**TO DO**
Every entry needs to be printed exactly, please.

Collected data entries
_ _ _ _ _ _ _
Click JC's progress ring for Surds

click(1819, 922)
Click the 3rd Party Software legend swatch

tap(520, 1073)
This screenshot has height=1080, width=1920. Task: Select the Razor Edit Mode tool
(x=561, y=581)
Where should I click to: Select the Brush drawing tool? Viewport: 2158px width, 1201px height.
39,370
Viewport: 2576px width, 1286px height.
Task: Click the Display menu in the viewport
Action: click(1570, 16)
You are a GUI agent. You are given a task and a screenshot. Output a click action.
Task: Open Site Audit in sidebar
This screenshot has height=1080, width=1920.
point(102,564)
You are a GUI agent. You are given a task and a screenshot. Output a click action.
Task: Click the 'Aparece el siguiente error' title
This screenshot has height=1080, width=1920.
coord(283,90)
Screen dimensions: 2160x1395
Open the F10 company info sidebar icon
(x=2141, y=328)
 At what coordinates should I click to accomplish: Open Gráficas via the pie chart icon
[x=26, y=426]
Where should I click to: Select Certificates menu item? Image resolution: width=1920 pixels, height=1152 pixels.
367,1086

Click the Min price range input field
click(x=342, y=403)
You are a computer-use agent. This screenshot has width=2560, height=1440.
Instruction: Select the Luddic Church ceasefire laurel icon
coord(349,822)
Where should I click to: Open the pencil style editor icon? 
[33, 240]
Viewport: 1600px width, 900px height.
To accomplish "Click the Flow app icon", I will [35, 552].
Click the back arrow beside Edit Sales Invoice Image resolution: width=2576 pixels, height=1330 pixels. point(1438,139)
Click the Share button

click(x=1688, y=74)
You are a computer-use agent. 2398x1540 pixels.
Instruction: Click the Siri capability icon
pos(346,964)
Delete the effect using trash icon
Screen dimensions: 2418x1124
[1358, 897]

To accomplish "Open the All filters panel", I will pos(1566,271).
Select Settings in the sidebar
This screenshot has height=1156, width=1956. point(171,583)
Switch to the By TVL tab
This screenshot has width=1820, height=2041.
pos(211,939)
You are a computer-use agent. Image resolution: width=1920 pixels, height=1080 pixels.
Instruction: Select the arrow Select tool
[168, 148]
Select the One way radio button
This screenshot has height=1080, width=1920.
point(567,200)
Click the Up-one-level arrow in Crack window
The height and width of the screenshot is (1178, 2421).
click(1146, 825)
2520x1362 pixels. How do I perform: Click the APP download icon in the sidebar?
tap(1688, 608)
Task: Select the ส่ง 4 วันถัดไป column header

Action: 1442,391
_ _ _ _ _ _ _
**EXERCISE RESULT**
Click JC's progress ring for Surds

click(1819, 922)
Click the 3rd Party Software legend swatch

tap(520, 1073)
This screenshot has height=1080, width=1920. Task: Select the Razor Edit Mode tool
(x=561, y=581)
Where should I click to: Select the Brush drawing tool? Viewport: 2158px width, 1201px height.
39,370
Viewport: 2576px width, 1286px height.
Task: Click the Display menu in the viewport
Action: click(1570, 16)
You are a GUI agent. You are given a task and a screenshot. Output a click action.
Task: Open Site Audit in sidebar
This screenshot has height=1080, width=1920.
point(102,564)
You are a GUI agent. You are given a task and a screenshot. Output a click action.
Task: Click the 'Aparece el siguiente error' title
This screenshot has height=1080, width=1920.
coord(283,90)
Screen dimensions: 2160x1395
Open the F10 company info sidebar icon
(x=2141, y=328)
 At what coordinates should I click to accomplish: Open Gráficas via the pie chart icon
[x=26, y=426]
Where should I click to: Select Certificates menu item? Image resolution: width=1920 pixels, height=1152 pixels.
367,1086

Click the Min price range input field
click(x=342, y=403)
You are a computer-use agent. This screenshot has width=2560, height=1440.
Instruction: Select the Luddic Church ceasefire laurel icon
coord(349,822)
Where should I click to: Open the pencil style editor icon? 
[33, 240]
Viewport: 1600px width, 900px height.
To accomplish "Click the Flow app icon", I will [35, 552].
Click the back arrow beside Edit Sales Invoice Image resolution: width=2576 pixels, height=1330 pixels. point(1438,139)
Click the Share button

click(x=1688, y=74)
You are a computer-use agent. 2398x1540 pixels.
Instruction: Click the Siri capability icon
pos(346,964)
Delete the effect using trash icon
Screen dimensions: 2418x1124
[1358, 897]

To accomplish "Open the All filters panel", I will pos(1566,271).
Select Settings in the sidebar
This screenshot has height=1156, width=1956. point(171,583)
Switch to the By TVL tab
This screenshot has width=1820, height=2041.
pos(211,939)
You are a computer-use agent. Image resolution: width=1920 pixels, height=1080 pixels.
Instruction: Select the arrow Select tool
[168, 148]
Select the One way radio button
This screenshot has height=1080, width=1920.
point(567,200)
Click the Up-one-level arrow in Crack window
The height and width of the screenshot is (1178, 2421).
click(1146, 825)
2520x1362 pixels. How do I perform: Click the APP download icon in the sidebar?
tap(1688, 608)
Task: Select the ส่ง 4 วันถัดไป column header

Action: 1442,391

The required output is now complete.